Consigne ::
Énumérez tous les aspects de l'édition de Meian que le texte extrait passe en revue.

Texte extrait ::
....................

Côté édition, la copie proposée par Meian est convaincante: la jaquette est très fidèle à l'origine japonaise, le logo-titre est sobre et propre, les trois premières pages en couleurs sur papier glacé sont très jolies, le papier est agréable bien qu'un peu trop transparent par moments, l'impression est très correcte, le travail de lettrage et d'adaptation graphique du Studio Carrieres est très correct, et la traduction effectuée par Leonore Carrascosa sonne très juste, notamment pour retranscrire l'état d'esprit de Hinako et le côté assez littéraire et métaphorique de certaines de ses pensées.



Chronique 1 :


Depuis quelque temps, l'éditeur Meian accorde une importance toute particulière à sa jeune collection Yuri, si bien que pas moins de cinq nouvelles séries ont été lancées sur la période de juillet - août. Des œuvres aux tons variés, complémentaires avec les titres déjà disponibles dans la collection, dont l'un qui peut faire office d'OVNI : "This Monster Wants to Eat Me".

En cours depuis 2020 dans la revue seinen Dengeki Maoh des éditions ASCII Mediaworks, l'œuvre a pour titre original "Watashi wo Tabetai, Hitodenashi" et dénombre à ce jour 8 volumes au Japon. Il s'agit de la toute première série de son autrice, Sai Nekawa, qui a aussi participé à la série d'anthologies "Lycoris Recoil : Reload" que nous pourrons lire prochainement.

Depuis qu'elle a vécu une vraie tragédie, Hinako n'a plus le cours de vivre. Bien qu'entourée d'amies, la lycéenne subit une existence morne, comme si elle était plongée dans les abysses. Alors qu'elle manque de se faire engloutir par une créature, un yokai, une jeune fille de son âge lui apporte son aide. Mais Shiori n'a rien d'une adolescente ordinaire. Elle est une sirène qui, derrière ce doux visage humain, cache celui d'un monstre qui souhaite préserver Hinako en vue de dévorer sa chair. Contre toute attente, cette nouvelle ne chamboule pas la demoiselle meurtrie...

....................

Données ::

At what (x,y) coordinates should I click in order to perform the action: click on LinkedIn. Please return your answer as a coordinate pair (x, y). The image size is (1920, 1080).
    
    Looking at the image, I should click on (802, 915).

....................

Réponse ::
- la jaquette
- le logo-titre
- les trois premières pages en couleurs sur papier glacé
- le papier
- l'impression
- le travail de lettrage et d'adaptation graphique du Studio Carrieres
- la traduction effectuée par Leonore Carrascosa